In OHA’s deliberations, the leaders of Ohio’s full-service, community hospitals considered requesting a legal requirement that physician-investors disclose their ownership interest in a boutique hospital to patients in the referral process. This process would not provide patients with enough objective information and may, in fact, give the physician an additional marketing opportunity for the facility they own, enhancing rather than limiting their ability to steer lucrative patients to their facility.

Other states have considered requiring inpatient facilities to provide 24-hour emergency services. We, too, considered that option. Unfortunately, it does not address the basic issue that services for more lucrative, healthier patients will be skimmed from the community hospital mix of business.  It also would be a step back towards the government deciding what healthcare facilities should go where, like the CON model this legislature moved away from several years ago.

Required licensure of all hospitals, including community service obligations to care for Medicare, Medicaid and uninsured patients and attainment of certain quality and patient safety standards was also considered by the OHA Board.  This approach would simply fail to address the physician-ownership issue; there is no type of mandate that could be imposed to require limited-service facilities to provide care for which they are not adequately staffed or equipped. 

We even considered, albeit briefly, whether CON should be re-enacted. However, we recognize that it didn’t work well when in effect in Ohio and there is little, if any, real support for bringing it back.

After careful consideration and much deliberation, we support the solution that House Bill 71 offers.

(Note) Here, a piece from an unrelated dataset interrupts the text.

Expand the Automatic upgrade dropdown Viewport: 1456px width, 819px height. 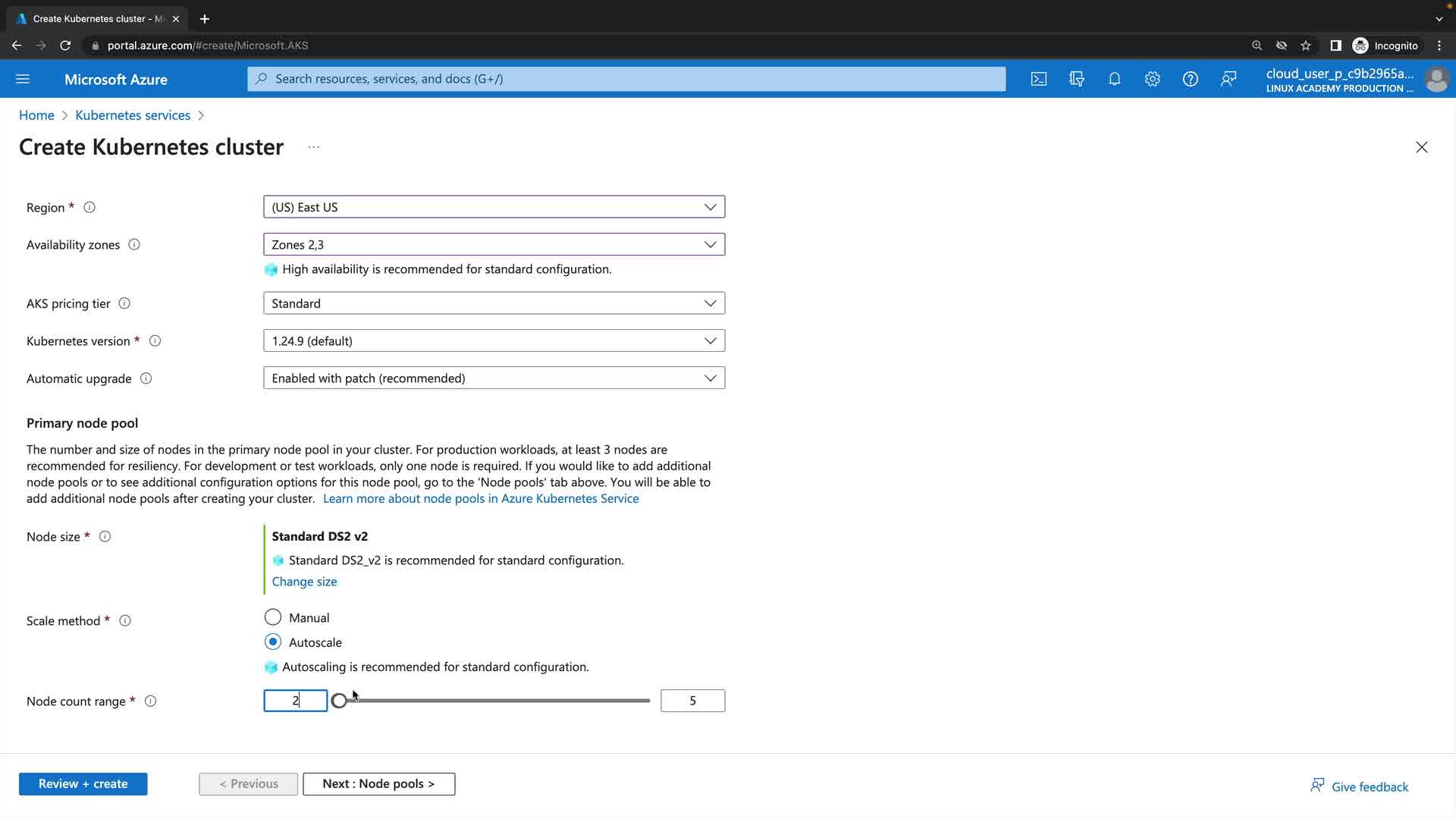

The purveyors of physician-owned specialty hospitals are simply taking advantage of a loophole in the current law that allows them to capitalize on the existing reimbursement rates for cardiac and orthopedic care.  It may be a good business model for those few physicians who can take advantage of it, but it’s not a good model for healthcare or our community. It is certainly not an example of the fair competition envisioned when this state moved away from CON several years ago.

Throughout this process, we have been forthright in our intention to be reasonable about accommodating the very few existing physician owned facilities in Ohio.  But unchecked proliferation of these facilities would simply devastate full-service hospitals and the communities we serve.

Please close the loophole now, before the survival of our existing full-service hospitals is threatened due to the insurmountable competitive disadvantage that will exist when certain patients are referred by their physicians to facilities in which they have an ownership position.

Mr. Chairman, members of the Committee, thank you again for the opportunity to speak in support of House Bill 71. I would be happy to answer any questions you may have.